Mestinya, hal itu menjadi momentum DPR menunjukkan keberpihakannya pada Masyarakat Adat.
Apalagi, RUU ini sudah 14 tahun tidak kunjung selesai. Padahal Masyarakat Adat harus berhadapan dengan sejumlah tindakan kekerasan dan diskriminasi.
Koalisi berharap, delapan Fraksi Partai Politik di DPR RI segera membahasanya pada tahun 2025. Demikian penjelasan Kasmita Widodo, Kepala Badan Registrasi Wilayah Adat (BRWA) mewakili Koalisi Kawal RUU Masyarakat Adat.
Selain itu, kriminalisasi terhadap Masyarakat Adat dinilai semakin masif. Hanya karena berusaha mempertahankan tanah ulayat atau menjalankan hukum adat, mereka bisa ditangkap.
Perempuan adat dan pemuda pemudi adat serta kelompok penyandang disabilitas di Komunitas Adat menjadi kelompok yang paling rentan menghadapi semua tekanan ini.
Kehilangan tanah ulayat sebagai sumber penghidupan berarti perempuan adat kehilangan ruang untuk mendukung keluarga dan komunitas mereka. Beban ganda yang mereka alami semakin menonjol, kontras dengan program pemerintah yang sering kali menjanjikan tempat tinggal layak bagi warganya.
Pengabaian hak-hak Masyarakat Adat membuat mereka kehilangan akses dan terpinggirkan secara struktural, menambah daftar panjang ketimpangan yang harus dihadapi oleh negara.
Uli Arta Siagian, Manager Kampanye Hutan dan Kebun WALHI Nasional menjelaskan, komitmen global yang mengedepankan solusi palsu iklim seringkali menjadi petaka bagi Masyarakat Adat.

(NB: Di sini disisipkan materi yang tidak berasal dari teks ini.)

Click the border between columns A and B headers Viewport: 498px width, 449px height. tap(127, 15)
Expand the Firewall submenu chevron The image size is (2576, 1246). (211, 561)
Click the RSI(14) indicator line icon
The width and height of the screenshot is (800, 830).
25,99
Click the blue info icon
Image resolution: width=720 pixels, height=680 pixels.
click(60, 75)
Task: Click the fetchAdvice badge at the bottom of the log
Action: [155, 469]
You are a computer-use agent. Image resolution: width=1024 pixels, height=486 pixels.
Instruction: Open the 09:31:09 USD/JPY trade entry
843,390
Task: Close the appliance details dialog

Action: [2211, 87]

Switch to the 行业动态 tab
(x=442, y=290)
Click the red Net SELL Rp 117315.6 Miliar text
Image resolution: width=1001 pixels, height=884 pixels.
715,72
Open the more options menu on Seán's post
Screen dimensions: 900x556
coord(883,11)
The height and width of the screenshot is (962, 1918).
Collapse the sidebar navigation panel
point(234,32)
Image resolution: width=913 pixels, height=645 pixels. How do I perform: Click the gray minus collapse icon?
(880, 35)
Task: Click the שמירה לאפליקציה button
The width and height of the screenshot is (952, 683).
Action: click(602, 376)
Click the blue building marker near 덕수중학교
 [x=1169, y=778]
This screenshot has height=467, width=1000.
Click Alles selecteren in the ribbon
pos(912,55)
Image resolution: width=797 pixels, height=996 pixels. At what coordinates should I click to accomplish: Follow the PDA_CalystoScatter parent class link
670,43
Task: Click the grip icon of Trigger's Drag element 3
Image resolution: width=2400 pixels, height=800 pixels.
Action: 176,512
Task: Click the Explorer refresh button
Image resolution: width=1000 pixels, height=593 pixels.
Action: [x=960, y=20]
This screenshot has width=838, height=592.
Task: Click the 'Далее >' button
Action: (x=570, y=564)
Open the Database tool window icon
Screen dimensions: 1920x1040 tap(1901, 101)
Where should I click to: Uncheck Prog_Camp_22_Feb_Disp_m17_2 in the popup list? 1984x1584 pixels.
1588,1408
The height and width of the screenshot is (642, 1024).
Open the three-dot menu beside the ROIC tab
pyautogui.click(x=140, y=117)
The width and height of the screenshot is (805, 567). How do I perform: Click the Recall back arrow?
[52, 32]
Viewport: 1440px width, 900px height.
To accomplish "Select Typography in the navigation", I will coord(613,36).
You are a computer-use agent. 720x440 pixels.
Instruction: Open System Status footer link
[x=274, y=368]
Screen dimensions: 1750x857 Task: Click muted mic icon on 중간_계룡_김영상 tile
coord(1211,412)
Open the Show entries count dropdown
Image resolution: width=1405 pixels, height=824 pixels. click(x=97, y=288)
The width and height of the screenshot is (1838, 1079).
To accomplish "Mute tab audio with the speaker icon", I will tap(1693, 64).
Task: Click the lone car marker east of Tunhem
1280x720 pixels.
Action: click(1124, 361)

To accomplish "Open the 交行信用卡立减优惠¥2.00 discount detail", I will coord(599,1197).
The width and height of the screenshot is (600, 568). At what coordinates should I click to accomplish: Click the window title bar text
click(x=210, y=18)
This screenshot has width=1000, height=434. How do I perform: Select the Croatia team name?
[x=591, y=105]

Atas nama iklim, proyek-proyek "hijau" menjadi alat perampasan wilayah adat dan kriminalisasi. Perdagangan karbon, teknikalisaai karbon, transisi energi hanya terus memperpanjang krisis sembari menjadikan wilayah adat sebagai komoditas yang layak untuk dijadikan objek bisnis.
“Pengesahan RUU Masyarakat Adat bukan sekedar tugas legislasi, melainkan komitmen moral sekaligus kewajiban Negara menghentikan segala bentuk ketidakadilan yang dialami Masyarakat Adat selama puluhan tahun," tegas Rukka Sombolinggi, Sekjen AMAN.